Foram 251 votos a favor da retirada de pauta e 193 contra. Com isso, a MP perde validade ainda nesta quarta, às 23h59, e não será apreciada pelo Senado.
Editada em junho, a medida previa o aumento de tributos para compensar o recuo do decreto de maio que reduzia o Imposto sobre Operações Financeiras (IOF). O governo realizou diversas concessões para tentar viabilizar a votação do relatório do deputado Carlos Zarattini (PT-SP), que acabou aprovado por margem apertada na comissão mista — 13 votos a 12.
Com as mudanças negociadas, a previsão inicial de arrecadação, que era de R$ 35 bilhões, caiu para cerca de R$ 17 bilhões, reduzindo o potencial de reforço fiscal esperado pelo Palácio do Planalto.

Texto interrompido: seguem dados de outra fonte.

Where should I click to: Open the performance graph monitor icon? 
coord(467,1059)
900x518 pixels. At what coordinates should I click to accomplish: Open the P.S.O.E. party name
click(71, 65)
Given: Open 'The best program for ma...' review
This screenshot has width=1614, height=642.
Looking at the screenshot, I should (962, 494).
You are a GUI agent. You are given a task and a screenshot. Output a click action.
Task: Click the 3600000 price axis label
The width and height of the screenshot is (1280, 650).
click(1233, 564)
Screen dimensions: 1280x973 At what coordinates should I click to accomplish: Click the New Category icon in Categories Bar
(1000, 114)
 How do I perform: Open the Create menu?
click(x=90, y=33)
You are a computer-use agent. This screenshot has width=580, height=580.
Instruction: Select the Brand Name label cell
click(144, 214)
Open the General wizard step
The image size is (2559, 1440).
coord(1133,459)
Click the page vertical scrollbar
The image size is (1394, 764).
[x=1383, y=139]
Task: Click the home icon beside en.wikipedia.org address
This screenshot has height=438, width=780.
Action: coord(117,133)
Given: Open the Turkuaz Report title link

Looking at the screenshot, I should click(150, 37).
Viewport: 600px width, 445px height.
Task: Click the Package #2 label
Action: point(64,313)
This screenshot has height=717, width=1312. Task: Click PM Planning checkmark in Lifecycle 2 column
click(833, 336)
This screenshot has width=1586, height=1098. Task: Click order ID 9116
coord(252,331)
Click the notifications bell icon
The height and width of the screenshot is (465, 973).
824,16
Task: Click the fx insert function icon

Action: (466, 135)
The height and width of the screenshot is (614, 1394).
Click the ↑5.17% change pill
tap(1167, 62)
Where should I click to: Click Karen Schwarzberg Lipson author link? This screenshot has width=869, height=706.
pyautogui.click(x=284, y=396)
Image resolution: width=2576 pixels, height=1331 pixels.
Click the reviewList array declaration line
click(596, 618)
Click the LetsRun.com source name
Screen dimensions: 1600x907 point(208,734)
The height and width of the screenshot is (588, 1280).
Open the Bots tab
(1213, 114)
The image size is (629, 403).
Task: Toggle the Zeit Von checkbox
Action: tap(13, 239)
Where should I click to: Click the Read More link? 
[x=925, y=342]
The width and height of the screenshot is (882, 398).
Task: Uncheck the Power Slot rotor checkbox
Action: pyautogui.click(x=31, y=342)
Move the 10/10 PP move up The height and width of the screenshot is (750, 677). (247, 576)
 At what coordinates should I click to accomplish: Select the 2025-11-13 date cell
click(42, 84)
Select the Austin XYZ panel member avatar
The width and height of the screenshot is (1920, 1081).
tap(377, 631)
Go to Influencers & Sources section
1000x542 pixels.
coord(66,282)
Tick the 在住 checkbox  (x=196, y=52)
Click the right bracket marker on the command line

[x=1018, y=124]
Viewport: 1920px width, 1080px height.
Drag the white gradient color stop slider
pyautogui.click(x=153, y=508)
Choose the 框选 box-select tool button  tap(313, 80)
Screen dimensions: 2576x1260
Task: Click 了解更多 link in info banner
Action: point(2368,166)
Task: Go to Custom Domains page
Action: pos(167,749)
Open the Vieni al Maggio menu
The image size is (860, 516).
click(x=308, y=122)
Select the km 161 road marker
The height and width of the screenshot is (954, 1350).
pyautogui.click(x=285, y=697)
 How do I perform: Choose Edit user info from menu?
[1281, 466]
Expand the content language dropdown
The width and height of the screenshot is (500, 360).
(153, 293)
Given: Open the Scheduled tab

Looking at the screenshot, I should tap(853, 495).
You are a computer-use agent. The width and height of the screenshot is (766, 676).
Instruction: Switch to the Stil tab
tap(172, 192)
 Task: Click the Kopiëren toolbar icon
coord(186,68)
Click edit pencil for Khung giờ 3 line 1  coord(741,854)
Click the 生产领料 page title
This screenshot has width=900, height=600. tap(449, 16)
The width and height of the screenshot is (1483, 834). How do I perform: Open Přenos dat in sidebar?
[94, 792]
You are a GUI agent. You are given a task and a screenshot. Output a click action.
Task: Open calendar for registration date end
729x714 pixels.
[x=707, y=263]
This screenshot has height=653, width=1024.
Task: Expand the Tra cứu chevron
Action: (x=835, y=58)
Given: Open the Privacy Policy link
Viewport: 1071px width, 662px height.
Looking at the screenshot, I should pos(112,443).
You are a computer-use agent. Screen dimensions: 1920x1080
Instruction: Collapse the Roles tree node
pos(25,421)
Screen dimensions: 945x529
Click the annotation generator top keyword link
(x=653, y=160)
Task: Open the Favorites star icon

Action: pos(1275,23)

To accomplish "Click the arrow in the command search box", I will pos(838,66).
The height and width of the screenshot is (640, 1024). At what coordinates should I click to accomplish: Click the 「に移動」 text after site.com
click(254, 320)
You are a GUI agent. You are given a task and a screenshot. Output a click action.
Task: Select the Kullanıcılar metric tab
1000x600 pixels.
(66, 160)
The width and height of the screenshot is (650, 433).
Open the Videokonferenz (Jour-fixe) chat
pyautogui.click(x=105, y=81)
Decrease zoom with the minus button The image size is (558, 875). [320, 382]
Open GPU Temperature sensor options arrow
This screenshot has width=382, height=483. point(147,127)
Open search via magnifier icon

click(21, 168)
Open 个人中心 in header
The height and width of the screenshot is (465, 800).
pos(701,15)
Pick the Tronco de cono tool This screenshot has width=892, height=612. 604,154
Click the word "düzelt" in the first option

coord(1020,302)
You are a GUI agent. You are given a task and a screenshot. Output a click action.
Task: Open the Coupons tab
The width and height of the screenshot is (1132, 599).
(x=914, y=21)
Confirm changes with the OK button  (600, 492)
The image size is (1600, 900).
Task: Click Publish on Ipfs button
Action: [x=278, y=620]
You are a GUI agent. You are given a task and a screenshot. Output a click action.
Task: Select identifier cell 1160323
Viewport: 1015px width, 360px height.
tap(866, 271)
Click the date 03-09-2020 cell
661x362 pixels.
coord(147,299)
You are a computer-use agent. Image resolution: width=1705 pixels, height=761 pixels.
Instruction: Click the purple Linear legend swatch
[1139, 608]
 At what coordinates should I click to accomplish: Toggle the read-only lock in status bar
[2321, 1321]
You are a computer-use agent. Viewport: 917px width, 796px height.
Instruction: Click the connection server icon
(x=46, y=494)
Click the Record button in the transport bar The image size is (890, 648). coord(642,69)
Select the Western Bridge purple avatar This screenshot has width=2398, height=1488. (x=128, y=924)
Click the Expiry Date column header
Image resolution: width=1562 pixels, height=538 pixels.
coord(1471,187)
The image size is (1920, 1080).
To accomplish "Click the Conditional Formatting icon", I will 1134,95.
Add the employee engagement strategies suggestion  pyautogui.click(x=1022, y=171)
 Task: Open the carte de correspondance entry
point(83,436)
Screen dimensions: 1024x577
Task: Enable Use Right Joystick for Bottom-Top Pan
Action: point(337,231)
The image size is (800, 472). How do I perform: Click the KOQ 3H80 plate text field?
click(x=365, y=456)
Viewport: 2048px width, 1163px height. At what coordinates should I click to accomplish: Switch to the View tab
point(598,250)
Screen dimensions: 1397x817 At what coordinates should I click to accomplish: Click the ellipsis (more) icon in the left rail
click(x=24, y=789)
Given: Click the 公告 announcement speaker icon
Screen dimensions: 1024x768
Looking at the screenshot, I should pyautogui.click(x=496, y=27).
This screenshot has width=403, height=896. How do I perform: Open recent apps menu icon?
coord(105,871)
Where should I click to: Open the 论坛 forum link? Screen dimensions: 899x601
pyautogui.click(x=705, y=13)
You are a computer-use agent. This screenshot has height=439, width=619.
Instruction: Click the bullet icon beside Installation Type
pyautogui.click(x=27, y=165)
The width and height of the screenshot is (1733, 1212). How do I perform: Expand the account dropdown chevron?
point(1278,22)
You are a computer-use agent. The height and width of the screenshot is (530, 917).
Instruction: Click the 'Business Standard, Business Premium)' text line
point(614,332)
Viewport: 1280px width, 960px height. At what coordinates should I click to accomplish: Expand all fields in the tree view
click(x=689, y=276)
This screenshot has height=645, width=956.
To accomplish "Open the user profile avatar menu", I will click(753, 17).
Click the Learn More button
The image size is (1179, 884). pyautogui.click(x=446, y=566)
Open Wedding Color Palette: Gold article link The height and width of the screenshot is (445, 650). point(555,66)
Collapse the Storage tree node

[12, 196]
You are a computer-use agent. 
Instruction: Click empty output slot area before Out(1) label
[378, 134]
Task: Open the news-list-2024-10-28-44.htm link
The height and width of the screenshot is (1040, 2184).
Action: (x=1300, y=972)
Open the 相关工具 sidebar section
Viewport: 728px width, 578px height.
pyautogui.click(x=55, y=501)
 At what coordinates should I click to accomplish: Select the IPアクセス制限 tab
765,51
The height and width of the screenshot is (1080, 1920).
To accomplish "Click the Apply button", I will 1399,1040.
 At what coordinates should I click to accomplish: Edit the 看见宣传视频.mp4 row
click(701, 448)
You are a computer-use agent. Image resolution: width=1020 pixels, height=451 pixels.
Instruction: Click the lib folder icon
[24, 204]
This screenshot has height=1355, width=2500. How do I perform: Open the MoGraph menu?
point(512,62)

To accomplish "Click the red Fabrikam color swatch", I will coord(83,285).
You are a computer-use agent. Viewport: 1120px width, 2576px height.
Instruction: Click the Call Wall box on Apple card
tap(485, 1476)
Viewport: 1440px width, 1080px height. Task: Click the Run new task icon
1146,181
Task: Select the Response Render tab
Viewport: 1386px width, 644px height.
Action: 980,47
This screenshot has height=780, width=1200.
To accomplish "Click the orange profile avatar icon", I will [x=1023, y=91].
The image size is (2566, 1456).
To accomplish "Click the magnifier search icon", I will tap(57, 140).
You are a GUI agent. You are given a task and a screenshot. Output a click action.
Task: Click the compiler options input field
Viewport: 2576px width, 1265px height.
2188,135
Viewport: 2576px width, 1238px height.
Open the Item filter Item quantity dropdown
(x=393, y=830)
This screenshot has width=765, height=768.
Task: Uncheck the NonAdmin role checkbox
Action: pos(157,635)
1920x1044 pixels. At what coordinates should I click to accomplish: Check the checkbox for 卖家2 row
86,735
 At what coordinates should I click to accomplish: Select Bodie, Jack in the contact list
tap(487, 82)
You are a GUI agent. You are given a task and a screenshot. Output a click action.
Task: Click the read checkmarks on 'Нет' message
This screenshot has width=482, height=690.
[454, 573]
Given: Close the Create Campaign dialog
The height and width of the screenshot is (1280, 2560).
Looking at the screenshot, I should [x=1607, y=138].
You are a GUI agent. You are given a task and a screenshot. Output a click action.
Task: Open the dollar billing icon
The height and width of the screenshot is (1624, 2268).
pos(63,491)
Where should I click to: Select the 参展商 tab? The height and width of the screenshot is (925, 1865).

Durante a sessão, o líder do PT na Câmara, Lindbergh Farias (RJ), acusou o governador de São Paulo, Tarcísio de Freitas (Republicanos), de atuar nos bastidores para derrubar a MP. “Tarcísio passou o dia ligando e articulando com parlamentares”, afirmou. O governador, por sua vez, negou qualquer interferência.